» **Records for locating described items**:
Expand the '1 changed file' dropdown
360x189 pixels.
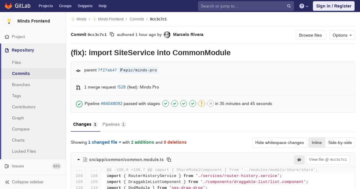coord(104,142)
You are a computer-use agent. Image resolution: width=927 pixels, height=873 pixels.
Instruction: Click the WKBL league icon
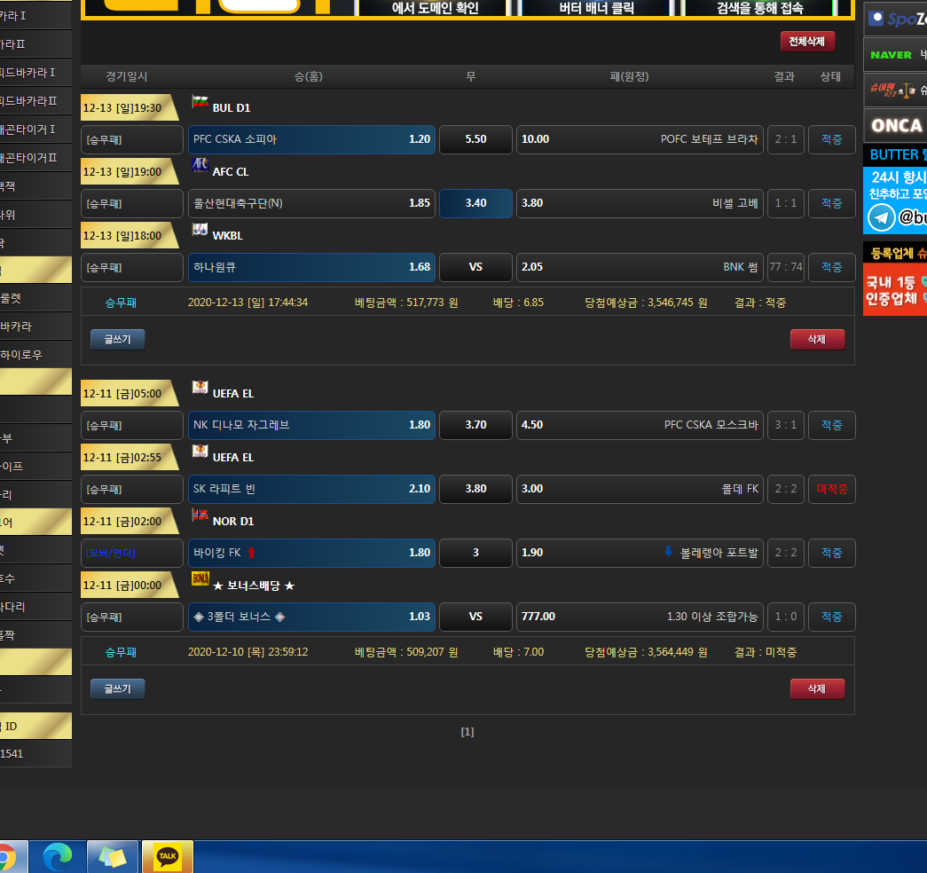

» **Task brief**: Please rewrite every item above, substituting "px" for "pixels" and keeping everything else the same. Omit the pictures from your answer.

» **Written answer**:
Expand the '1 changed file' dropdown
360x189 px.
coord(104,142)
You are a computer-use agent. Image resolution: width=927 px, height=873 px.
Instruction: Click the WKBL league icon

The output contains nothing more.